The existing body of records would also be greatly improved if we asked ourselves if we are truly including all of our colleagues, and if we strove to involve those who have not previously been granted voice. For example, do our libraries’ newsletters include “welcome” biographies of new trustees, library assistants, volunteers, and other workers, as well as new directors and librarians? Is everyone welcomed to write for our newsletters and other publications? When we advertise new initiatives, do we acknowledge each and every person who made important contributions? When we snap photographs and gather prints into albums, do we attempt to capture and identify everyone? Have we collected oral histories from long-serving employees and library friends, regardless of their positions in our organizations? If we must weed our libraries’ records, do we keep materials that document each departments’ activities, or just the ones occurring in board rooms and directors’ offices? What else are we doing – and what can we do -- to write all our libraries’ employees and advocates into library history?

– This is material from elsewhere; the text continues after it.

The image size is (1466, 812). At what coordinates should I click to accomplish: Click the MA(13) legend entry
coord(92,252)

The necessary corollaries to creating historical documents are organizing and preserving them. Here are some tips:
  1. Conduct an attic-to-basement, ceiling to floor, wall-to-wall search of your building for any materials pertaining to your library’s history. Open every folder within every closet and office file cabinet, regardless of how they are labeled. Scour computer disks, hard drives, and other electronic storage spaces for recent materials. Ask current and former employees if they have any library records in their homes. Invite the public to donate library artifacts and documents.
  2. Gather all historical materials in a climate-controlled, secure space. *Not* water-stained attics or musty basements; *not* the closet next to that old pipe you’re always worried about; and *not* an unprotected shelf in the reference room, where customers can stick flavorless, chewed gum in the pages of your documents!

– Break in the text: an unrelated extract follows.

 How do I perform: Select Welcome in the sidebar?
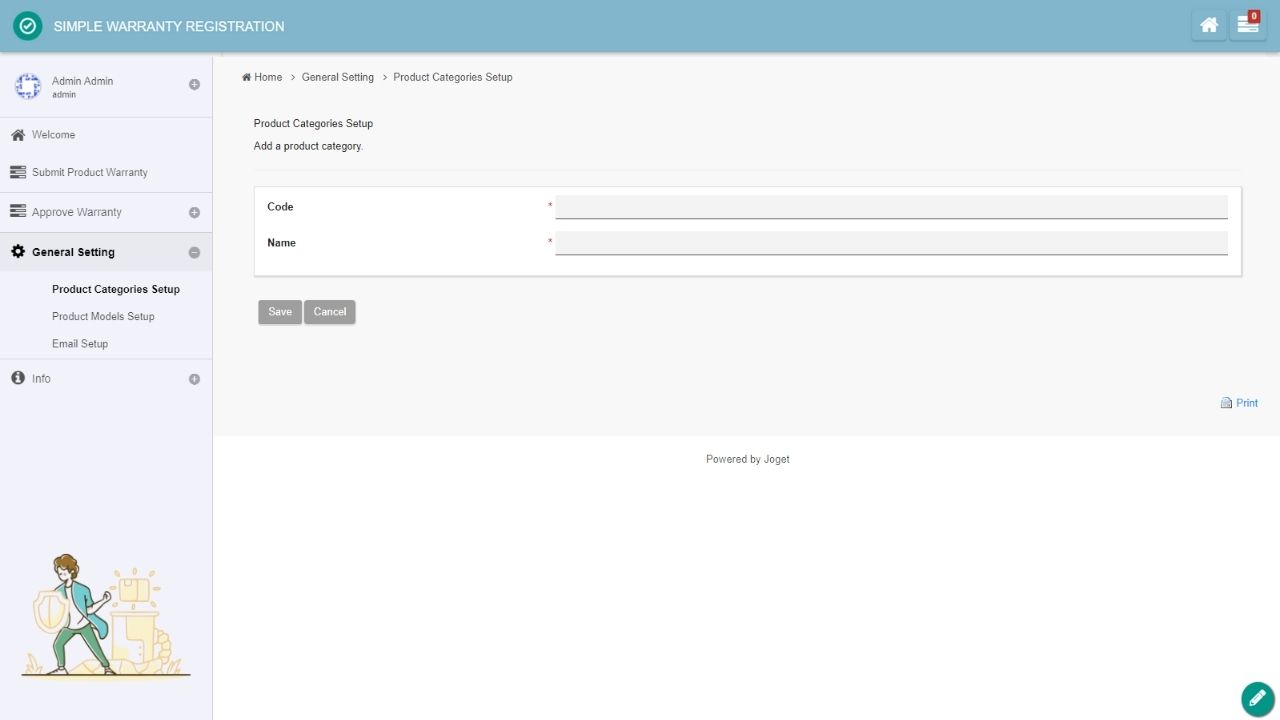[x=53, y=135]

  3. In most cases, sort the records according to their creators. Thereunder, arrange them chronologically. For example, gather your board of trustees meeting minutes into a folder or box and put them in order by date. Pull together the head librarians’ monthly reports and place them in a different file or carton. Photos and flyers from the children’s department’s summer reading programs should go together in another folder. This said, do not disassemble scrapbooks and other “packages” that appear to be purposefully kept together. Documents filed together may provide context for each other.
  4. If your library keeps its historic records in old copy paper cartons or fruit crates, it’s time to upgrade to acid-free folders and boxes. If you cannot afford both folders and boxes, invest more in the enclosures that will touch your records, rather than outer cartons (this assumes that you are shelving your materials in a secure, climate-controlled space).
  5. Consider donating copies of your board minutes, annual reports, and other materials to your county historical society, especially if you have duplicates that you would otherwise throw away. Also consider digitizing and creating an online exhibit of your most important documents. Having materials in multiple locations is more likely to ensure their survival in case your building is ever flooded or affected by another disaster.

I ask this of you because, someday, I intend to undertake a “Part II” project which will delve into library history from the 1950s to the present. I envision a future where all library women are represented by their full names, where photographs of them are thoroughly labelled, when library assistants and volunteers receive as much public acknowledgment as director and librarians … and when all library women are “nameless no more.”